Reproduce the data below word for word, from its start through the line containing "coordinates (1174, 31).".

Target pointing data
-- Start --

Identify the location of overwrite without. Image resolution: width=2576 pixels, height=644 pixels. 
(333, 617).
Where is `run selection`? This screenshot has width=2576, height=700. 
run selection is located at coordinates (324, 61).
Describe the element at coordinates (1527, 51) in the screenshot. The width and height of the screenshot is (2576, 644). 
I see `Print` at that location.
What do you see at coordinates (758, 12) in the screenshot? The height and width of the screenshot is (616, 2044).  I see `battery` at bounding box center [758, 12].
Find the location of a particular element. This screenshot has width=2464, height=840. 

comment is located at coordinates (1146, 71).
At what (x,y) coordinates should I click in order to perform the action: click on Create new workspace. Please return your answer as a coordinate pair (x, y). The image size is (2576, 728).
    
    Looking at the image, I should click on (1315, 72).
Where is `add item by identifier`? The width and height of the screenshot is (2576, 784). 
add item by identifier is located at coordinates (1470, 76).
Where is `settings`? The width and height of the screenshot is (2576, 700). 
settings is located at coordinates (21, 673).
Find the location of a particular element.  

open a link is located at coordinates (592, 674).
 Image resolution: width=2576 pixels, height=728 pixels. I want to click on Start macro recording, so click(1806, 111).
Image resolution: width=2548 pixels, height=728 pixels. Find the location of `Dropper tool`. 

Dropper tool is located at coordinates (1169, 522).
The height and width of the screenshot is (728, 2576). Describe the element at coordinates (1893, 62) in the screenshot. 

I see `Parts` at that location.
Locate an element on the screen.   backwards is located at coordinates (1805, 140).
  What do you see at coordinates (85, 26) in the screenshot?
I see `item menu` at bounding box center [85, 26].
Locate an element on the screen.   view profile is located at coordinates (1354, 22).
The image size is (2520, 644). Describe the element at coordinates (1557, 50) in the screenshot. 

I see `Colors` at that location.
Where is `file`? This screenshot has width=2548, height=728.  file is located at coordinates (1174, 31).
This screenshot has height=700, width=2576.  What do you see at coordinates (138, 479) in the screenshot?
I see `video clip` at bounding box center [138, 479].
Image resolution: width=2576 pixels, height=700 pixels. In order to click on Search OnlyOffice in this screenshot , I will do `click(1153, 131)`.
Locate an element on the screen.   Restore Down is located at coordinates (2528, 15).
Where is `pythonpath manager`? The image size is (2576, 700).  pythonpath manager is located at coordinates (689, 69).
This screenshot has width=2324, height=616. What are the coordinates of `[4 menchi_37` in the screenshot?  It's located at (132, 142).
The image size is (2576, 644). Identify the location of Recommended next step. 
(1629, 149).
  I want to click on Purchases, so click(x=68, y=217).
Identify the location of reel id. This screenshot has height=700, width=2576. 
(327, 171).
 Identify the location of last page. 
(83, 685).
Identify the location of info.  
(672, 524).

-- End --

_In response_
Identify the location of overwrite without. Image resolution: width=2576 pixels, height=644 pixels. 
(333, 617).
Where is `run selection`? This screenshot has width=2576, height=700. 
run selection is located at coordinates (324, 61).
Describe the element at coordinates (1527, 51) in the screenshot. The width and height of the screenshot is (2576, 644). 
I see `Print` at that location.
What do you see at coordinates (758, 12) in the screenshot? The height and width of the screenshot is (616, 2044).  I see `battery` at bounding box center [758, 12].
Find the location of a particular element. This screenshot has width=2464, height=840. 

comment is located at coordinates (1146, 71).
At what (x,y) coordinates should I click in order to perform the action: click on Create new workspace. Please return your answer as a coordinate pair (x, y). The image size is (2576, 728).
    
    Looking at the image, I should click on (1315, 72).
Where is `add item by identifier`? The width and height of the screenshot is (2576, 784). 
add item by identifier is located at coordinates (1470, 76).
Where is `settings`? The width and height of the screenshot is (2576, 700). 
settings is located at coordinates (21, 673).
Find the location of a particular element.  

open a link is located at coordinates (592, 674).
 Image resolution: width=2576 pixels, height=728 pixels. I want to click on Start macro recording, so click(1806, 111).
Image resolution: width=2548 pixels, height=728 pixels. Find the location of `Dropper tool`. 

Dropper tool is located at coordinates (1169, 522).
The height and width of the screenshot is (728, 2576). Describe the element at coordinates (1893, 62) in the screenshot. 

I see `Parts` at that location.
Locate an element on the screen.   backwards is located at coordinates (1805, 140).
  What do you see at coordinates (85, 26) in the screenshot?
I see `item menu` at bounding box center [85, 26].
Locate an element on the screen.   view profile is located at coordinates (1354, 22).
The image size is (2520, 644). Describe the element at coordinates (1557, 50) in the screenshot. 

I see `Colors` at that location.
Where is `file`? This screenshot has width=2548, height=728.  file is located at coordinates (1174, 31).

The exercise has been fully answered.